Cecilia Payne-Gaposchkin at a blink microscope, c. 1946 While the United States was more open to women astronomers than England, Payne-Gaposchkin was given a marginal position at the Harvard Observatory following the extraordinary success of her doctoral studies. An article about her in American National Biography notes that she "informally advised students and occasionally taught courses under the name of the observatory director, Harlow Shapley." In 1930, she published her second book, Stars of High Luminosity , in which she attempted to provide an ordered account of observations of star behaviors. At one point, she considered leaving Harvard because of her low status and meager salary. The observatory director Shapley made efforts to improve her position, but it would not be until 1938 that she was made an official faculty member of Harvard University. Out of gratitude for the opportunities the United States had given her and out of the belief that a responsible adult in a community must be a voter, she became an American citizen in 1931.
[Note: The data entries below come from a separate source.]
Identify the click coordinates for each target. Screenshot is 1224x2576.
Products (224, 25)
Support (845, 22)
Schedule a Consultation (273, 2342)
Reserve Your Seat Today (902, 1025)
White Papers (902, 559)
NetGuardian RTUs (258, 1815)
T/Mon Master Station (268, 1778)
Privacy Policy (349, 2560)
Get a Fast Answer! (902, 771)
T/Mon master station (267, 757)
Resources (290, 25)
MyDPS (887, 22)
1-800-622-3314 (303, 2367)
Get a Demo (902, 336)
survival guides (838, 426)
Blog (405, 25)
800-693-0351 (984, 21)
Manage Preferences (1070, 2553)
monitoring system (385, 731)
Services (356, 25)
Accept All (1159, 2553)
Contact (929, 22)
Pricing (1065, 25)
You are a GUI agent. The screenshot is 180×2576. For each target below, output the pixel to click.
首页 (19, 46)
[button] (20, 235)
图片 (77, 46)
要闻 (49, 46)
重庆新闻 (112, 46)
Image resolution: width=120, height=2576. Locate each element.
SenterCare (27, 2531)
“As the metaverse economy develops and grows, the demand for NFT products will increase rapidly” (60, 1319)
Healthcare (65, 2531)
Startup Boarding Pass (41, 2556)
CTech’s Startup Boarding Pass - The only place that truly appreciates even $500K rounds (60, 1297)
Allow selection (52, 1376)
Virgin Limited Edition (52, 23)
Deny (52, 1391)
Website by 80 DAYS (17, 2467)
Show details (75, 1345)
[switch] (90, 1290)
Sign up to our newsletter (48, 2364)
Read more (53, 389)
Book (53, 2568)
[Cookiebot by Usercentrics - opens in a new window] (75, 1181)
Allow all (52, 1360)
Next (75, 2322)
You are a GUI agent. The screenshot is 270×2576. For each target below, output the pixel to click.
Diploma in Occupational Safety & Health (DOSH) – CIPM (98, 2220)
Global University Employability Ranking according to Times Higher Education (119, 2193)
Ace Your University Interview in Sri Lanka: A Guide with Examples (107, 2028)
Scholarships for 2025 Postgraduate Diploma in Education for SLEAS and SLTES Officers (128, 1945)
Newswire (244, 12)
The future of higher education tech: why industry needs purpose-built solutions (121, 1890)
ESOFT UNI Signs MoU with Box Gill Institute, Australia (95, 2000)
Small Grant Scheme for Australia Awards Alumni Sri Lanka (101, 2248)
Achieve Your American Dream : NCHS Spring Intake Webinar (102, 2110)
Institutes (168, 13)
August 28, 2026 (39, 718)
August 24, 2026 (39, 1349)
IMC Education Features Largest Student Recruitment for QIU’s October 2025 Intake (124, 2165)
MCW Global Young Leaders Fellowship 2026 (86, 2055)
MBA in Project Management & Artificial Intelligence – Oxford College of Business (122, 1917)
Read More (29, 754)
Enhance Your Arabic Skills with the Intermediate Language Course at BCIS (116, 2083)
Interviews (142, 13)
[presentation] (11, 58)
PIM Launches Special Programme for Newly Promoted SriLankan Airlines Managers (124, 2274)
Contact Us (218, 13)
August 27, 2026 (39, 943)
In 1933 on a trip to Germany, she met the Russian astronomer Sergei Gaposchkin whose political beliefs made him an exile of his native land and whose Russian nationality made him unwelcome in Hitler's Germany. Payne-Gaposchkin convinced Shapley to give the Russian astronomer a position at Harvard; thereby securing his physical safety as well as his career. Two years later, she married him. The Gaposchkins had three children; all of whom worked as astronomers for a period of time.

Cecilia Payne behind Everett House, 1924
Cecilia Payne behind Everett House, 1924 (photo courtesy of Katherine Haramundanis)
A many-sided personality known for her wit, literary knowledge and personal friendships with individual stars, Payne- Gaposchkin became the first woman in the history of Harvard University to be promoted to full professor and the first woman department chair in 1956. In a September 1956 article in The Christian Register published by the Americaan Unitarian Association announcing her appointment and describing her as a member of the denomination's First Parish Church in Lexington, Massachusetts, Dr. Payne-Gaposchkin gave an account of her close collaboration with her husband and their respective interests, hers in variable stars and his in eclipsing stars, "When we come to an eclipsing star, I would say to my husband, 'That is yours.' And when we would come to a pulsating star, I would say, 'That is mine.'"


She remained Chair of the Astronomy department and full professor at Harvard for ten years. During that time, she published The Galactic Novae (1957) in which she noted patterns in observations of stars that had been made over a period of twenty-five years and pointed out areas worthy of further attention. Her book, An Introduction to Astronomy (1954) was based on the undergraduate astronomy course she taught at Radcliffe College. She also delivered a memorable series of lectures to non-astronomers entitled Stars in the Making (1953). Of her contributions to astronomy, her former student and fellow astronomer Jesse Greenstein wrote, "It led forward to important problems in the study of nuclear astrophysics, as well as in the use of variable stars of high luminosity, probing the structure and rotation of our Milky Way and the distances to other galaxies. Most important, it showed the bravery and adventure of a mind exploring the unknown with the available scientific apparatus and a complete belief in the power of human reason and logic."

After 1967, she was named Emeritus Professor of Harvard University. Her early education in Classical and English literature, greatly enriched her life-long sense of inquiry and adventure.

Although she broke down formidable boundaries for women in her field, her autobiography, The Dyer's Hand, describes a career marked with slow promotions and low salaries. What sustained her were her intellectual interests and the rewards of her work. She wrote, "I simply went on plodding, rewarded by the beauty of the scenery towards an unexpected goal". To fellow scientists, she encouraged the same single-minded sense of purpose, noting that "Your reward will be the widening of the horizon as you climb. And if you achieve that reward you will ask no other."